[Given records]:
━━━━━━━━━━━━━━━━━━━━━━━━━━━━━━
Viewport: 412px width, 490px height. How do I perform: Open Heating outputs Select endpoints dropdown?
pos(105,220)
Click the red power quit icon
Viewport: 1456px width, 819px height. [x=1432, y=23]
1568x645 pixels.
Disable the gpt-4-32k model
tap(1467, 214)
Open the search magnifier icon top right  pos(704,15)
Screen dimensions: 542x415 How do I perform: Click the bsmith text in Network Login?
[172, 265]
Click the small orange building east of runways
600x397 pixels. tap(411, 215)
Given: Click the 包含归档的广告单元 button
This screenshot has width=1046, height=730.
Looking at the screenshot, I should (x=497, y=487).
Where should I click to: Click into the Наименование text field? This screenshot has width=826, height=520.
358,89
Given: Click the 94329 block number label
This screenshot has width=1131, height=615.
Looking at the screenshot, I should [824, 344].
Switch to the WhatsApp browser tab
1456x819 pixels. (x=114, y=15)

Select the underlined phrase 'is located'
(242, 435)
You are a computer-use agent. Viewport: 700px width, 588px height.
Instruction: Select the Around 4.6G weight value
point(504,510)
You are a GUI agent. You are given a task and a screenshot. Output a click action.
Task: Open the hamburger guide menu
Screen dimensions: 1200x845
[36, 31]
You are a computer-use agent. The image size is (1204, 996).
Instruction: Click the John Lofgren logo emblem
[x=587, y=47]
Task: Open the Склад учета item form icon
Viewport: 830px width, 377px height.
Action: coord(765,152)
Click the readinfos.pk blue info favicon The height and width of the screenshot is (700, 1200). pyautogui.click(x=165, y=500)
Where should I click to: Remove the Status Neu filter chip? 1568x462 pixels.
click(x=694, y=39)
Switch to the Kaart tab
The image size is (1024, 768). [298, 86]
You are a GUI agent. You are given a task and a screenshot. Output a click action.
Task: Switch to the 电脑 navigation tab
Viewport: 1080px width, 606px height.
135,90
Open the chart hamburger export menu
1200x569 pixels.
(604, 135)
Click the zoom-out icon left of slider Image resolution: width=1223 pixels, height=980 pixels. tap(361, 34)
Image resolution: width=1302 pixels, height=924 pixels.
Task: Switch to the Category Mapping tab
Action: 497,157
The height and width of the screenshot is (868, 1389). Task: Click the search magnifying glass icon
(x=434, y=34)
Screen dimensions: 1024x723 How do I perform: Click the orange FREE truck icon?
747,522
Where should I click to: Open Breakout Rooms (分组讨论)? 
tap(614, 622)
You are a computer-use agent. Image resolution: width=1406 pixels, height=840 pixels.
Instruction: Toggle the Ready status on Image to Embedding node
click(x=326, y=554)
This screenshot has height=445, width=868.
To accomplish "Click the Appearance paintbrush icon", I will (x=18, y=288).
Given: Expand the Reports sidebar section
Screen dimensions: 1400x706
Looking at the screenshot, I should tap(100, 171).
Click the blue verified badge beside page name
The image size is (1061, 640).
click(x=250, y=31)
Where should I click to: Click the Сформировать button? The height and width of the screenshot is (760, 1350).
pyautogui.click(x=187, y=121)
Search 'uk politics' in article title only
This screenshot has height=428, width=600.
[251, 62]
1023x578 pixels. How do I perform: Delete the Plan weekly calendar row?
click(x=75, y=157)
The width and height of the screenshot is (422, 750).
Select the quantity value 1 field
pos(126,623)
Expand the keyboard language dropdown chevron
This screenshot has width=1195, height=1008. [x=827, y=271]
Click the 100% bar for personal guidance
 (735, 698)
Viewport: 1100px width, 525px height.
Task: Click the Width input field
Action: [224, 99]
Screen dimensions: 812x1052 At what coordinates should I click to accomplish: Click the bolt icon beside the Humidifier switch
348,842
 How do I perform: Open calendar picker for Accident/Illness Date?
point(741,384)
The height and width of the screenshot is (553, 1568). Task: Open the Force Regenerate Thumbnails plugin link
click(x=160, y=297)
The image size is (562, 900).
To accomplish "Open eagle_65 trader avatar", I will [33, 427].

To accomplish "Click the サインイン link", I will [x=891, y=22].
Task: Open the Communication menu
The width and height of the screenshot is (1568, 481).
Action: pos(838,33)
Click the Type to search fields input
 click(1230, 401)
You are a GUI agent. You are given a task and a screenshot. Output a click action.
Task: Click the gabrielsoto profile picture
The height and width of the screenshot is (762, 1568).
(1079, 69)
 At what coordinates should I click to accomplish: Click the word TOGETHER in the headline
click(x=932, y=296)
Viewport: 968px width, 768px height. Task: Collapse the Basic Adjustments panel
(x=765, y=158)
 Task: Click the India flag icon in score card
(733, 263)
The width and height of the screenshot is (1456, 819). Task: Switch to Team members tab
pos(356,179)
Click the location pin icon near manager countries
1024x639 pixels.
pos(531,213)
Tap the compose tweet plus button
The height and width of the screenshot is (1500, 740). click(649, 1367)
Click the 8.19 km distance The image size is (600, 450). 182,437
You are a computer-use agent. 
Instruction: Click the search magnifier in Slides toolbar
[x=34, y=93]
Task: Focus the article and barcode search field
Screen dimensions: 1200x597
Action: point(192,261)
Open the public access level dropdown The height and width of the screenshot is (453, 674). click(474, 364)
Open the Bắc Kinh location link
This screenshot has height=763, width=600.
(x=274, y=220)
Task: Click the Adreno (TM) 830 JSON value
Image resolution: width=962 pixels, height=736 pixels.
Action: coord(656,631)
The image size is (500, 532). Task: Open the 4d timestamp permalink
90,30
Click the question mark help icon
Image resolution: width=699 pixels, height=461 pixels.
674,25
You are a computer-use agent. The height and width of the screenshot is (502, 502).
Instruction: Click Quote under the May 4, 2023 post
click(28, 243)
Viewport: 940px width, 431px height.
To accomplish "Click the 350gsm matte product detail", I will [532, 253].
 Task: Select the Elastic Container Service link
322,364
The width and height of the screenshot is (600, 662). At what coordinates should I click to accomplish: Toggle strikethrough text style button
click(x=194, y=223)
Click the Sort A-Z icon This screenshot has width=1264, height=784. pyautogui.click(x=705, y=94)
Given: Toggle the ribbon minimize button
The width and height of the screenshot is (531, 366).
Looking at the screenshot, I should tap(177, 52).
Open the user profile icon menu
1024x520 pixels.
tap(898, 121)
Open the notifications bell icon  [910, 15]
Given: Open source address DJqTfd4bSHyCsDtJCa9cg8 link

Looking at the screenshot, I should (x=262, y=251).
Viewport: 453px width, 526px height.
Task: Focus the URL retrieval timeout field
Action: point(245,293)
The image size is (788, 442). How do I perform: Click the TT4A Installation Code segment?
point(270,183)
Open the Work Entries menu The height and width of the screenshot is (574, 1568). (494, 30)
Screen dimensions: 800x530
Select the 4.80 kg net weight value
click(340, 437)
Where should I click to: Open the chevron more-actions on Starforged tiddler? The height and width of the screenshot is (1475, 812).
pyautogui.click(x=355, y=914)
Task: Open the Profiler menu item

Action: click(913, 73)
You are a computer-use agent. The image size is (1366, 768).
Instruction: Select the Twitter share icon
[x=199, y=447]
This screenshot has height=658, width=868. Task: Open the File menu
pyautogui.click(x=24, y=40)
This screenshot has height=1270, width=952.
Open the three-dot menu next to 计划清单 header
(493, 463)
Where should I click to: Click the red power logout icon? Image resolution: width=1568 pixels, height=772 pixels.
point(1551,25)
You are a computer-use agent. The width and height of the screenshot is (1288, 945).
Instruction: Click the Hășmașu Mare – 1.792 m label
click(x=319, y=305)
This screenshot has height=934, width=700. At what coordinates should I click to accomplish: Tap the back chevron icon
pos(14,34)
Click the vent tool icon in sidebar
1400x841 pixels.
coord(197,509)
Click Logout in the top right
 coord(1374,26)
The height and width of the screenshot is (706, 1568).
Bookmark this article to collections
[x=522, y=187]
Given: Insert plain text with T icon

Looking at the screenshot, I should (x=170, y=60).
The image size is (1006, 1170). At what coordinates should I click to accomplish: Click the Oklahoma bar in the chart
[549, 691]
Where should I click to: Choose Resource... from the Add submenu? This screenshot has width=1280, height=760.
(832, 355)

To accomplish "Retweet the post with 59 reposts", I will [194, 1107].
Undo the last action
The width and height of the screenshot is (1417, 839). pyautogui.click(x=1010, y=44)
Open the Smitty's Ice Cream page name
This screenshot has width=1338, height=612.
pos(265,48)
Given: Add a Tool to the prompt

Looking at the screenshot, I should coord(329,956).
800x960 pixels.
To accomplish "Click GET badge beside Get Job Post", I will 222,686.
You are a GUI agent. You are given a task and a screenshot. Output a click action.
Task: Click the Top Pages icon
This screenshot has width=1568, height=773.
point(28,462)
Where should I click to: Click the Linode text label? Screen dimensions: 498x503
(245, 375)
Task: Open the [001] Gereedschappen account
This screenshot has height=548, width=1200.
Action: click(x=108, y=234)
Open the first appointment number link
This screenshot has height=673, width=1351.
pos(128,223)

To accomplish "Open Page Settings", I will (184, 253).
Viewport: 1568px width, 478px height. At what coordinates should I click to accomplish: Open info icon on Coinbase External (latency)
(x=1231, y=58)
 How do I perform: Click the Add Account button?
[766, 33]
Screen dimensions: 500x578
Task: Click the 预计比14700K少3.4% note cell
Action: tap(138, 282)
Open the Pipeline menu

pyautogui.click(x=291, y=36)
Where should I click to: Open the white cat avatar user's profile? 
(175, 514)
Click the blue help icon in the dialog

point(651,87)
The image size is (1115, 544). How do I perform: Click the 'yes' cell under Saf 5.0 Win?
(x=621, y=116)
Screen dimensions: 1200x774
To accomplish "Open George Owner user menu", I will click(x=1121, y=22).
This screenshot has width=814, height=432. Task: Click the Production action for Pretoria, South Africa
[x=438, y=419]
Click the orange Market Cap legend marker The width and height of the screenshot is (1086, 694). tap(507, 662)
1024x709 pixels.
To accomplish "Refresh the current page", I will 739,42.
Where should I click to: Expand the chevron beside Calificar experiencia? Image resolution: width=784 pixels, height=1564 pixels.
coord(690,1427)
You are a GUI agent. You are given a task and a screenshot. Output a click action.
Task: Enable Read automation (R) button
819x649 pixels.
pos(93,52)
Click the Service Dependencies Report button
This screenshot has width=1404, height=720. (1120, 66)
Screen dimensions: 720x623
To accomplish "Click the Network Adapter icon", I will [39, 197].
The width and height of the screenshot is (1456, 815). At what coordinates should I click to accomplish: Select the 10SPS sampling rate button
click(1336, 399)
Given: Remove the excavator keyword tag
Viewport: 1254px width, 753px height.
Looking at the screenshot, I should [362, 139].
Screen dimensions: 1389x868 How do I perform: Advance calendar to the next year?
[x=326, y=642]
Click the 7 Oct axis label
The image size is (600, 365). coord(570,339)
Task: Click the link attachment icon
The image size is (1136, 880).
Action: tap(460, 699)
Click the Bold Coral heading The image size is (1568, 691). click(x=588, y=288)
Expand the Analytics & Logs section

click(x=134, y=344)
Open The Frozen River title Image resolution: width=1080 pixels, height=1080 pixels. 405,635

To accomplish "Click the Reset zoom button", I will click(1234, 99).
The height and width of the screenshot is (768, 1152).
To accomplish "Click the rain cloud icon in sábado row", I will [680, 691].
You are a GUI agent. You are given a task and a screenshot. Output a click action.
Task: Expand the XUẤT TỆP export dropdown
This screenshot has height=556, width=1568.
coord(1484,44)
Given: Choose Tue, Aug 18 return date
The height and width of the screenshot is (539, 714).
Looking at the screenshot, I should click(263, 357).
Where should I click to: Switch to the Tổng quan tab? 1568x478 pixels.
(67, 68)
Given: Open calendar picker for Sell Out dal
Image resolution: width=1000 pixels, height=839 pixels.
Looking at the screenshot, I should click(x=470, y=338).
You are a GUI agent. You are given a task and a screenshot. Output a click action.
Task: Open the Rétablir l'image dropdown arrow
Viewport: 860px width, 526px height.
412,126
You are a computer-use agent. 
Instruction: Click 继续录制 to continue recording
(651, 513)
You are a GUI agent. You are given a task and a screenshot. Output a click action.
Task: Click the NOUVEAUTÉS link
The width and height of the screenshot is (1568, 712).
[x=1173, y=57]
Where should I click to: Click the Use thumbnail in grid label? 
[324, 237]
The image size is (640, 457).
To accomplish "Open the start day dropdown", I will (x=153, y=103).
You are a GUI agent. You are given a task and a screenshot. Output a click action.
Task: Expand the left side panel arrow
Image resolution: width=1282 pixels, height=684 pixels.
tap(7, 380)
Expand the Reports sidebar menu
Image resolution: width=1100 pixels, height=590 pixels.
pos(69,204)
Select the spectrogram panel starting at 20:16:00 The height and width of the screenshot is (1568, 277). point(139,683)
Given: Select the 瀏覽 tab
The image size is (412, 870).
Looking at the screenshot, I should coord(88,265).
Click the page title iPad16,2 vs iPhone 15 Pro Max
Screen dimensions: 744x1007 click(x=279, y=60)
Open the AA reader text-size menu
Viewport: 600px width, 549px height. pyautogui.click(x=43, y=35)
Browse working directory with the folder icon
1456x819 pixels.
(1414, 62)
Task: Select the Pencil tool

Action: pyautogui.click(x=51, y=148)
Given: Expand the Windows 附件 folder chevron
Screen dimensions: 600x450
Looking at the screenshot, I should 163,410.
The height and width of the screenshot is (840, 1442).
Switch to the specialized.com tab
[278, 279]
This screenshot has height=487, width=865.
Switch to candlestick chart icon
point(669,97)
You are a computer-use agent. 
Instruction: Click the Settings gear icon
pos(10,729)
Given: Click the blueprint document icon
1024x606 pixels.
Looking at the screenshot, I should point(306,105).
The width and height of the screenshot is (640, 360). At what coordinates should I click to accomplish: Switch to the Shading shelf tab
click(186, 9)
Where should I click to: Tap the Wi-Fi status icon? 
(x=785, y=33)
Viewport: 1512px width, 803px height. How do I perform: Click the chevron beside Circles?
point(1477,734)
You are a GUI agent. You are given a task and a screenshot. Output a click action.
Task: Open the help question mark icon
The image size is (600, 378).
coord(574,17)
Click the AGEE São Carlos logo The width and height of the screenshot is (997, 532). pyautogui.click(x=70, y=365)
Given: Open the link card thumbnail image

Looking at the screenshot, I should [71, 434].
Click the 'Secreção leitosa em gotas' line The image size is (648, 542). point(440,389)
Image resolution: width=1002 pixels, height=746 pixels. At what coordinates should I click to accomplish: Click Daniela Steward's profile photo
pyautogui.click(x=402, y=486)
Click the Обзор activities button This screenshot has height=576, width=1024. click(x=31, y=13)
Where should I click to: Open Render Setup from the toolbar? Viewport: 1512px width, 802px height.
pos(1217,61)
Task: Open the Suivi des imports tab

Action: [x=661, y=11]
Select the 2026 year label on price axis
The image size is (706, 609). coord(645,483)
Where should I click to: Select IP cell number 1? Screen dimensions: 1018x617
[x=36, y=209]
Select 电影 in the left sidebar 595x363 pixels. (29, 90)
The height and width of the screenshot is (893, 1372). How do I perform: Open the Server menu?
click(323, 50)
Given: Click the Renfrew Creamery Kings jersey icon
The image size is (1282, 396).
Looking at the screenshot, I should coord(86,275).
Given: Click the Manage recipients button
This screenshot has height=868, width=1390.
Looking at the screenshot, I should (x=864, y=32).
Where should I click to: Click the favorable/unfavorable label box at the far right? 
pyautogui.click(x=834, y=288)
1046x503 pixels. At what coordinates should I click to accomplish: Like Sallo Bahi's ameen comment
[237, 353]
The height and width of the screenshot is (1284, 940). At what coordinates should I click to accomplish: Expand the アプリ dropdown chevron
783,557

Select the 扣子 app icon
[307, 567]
━━━━━━━━━━━━━━━━━━━━━━━━━━━━━━
[Task item]: Extract every line from the records above that contains the word "computer".

[Solution to this problem]:
You are a computer-use agent. Viewport: 700px width, 588px height.
You are a computer-use agent. The image size is (1204, 996).
You are a computer-use agent. Image resolution: width=1406 pixels, height=840 pixels.
You are a computer-use agent. 
You are a computer-use agent. The height and width of the screenshot is (502, 502).
You are a computer-use agent. The image size is (1366, 768).
You are a computer-use agent. The width and height of the screenshot is (1288, 945).
You are a computer-use agent. 
You are a computer-use agent. 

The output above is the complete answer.